Application of studies on fluid inclusion planes and fracture systems in the reconstruction of the fracturing history of granitoid rocks I

Abstract

This study provided obvious macroscopic evidence of fluid flow and alteration zones which were the result of
fluid/rock interaction and mineralized veins. These are typically the main channels of fluid migration in a rock unit.
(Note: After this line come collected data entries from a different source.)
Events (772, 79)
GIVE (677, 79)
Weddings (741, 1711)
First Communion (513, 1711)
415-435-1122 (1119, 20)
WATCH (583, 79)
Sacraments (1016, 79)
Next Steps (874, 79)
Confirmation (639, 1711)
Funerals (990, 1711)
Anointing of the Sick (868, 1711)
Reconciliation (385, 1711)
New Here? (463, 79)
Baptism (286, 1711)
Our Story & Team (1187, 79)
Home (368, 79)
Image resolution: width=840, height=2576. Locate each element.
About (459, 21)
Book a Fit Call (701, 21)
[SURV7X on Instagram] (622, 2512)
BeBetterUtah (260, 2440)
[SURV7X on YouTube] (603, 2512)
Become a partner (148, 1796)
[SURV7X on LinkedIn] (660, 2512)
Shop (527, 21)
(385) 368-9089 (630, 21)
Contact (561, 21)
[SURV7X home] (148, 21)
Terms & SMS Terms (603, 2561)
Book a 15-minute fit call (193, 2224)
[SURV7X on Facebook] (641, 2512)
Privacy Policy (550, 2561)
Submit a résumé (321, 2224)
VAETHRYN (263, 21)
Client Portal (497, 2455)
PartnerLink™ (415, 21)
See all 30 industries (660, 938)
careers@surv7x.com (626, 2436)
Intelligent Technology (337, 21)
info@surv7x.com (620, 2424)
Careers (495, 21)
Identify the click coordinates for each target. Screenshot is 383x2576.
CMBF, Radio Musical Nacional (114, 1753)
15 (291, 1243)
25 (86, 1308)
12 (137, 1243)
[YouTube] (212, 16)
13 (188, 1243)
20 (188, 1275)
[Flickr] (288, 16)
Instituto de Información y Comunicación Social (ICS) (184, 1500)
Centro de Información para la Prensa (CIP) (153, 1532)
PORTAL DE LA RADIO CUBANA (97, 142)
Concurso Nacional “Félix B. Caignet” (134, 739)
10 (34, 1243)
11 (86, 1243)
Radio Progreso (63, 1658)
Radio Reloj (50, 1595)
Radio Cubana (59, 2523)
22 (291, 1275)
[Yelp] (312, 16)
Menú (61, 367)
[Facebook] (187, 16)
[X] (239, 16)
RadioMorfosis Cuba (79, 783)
However, fluid percolation is not only controlled by thick mineralized veins but also by micro cracks. These micro cracks
can be healed during the fluid/rock interaction and trap fluids in inclusions therefore these healed cracks are called fluid
inclusion planes (FIP). FIPs can be present in seemingly fresh rocks without any alteration or a vein system, this is
obvious evidence of former fluid migration events. The mapping and geometric analysis of FIPs — coupled with fluid
inclusion microthermometric studies — represents a relatively new method. The geometric properties of FIPs in the rock
forming quartz of granite provide important information about the stress field in which the fluid percolation and
fracturing of a rock occurred. Furthermore microthermometry of fluid inclusions in FIPs provides information about the
temperature-pressure-composition properties of fluids. Results concerning FIPs and macro-fracture analyses in the
eastern part of the Velence Hills (W Hungary) are presented in this paper as examples of the application of the methods
mentioned above. This area is built up of a Variscan monzogranite intrusion which was affected by Variscan, Triassic and
multiple Palaeogene hydrothermal processes. Open micro- and macro-fissures in the granite have two main orientations
with NE–SW and NW–SE strike-directions; these represent the initial, cooling related fracture system of the granite
body. The younger Triassic and Palaeogene fluids also migrated mostly into these re-opened fractures, but a new set of
fractures with an E–W orientation was also formed due to the different stress field. In the eastern part of the granite body
the border of the Palaeogene fluid migration was mapped out; this was also the border of the most permeable zones during
the Palaeogene fluid migration in the granite. The latter was based on the densities of FIPs. By means of fractal analysis
studies carried out on quartz vein swarms, the study established the fractal properties of vein growth and differentiated
the vein systems (based on their maturity). The orientation of the recent fracture system of the granite is similar to those
of the hydrothermal fracture systems; thus it can be concluded that the older fracture systems had a determining
influenced on the orientation of the younger ones.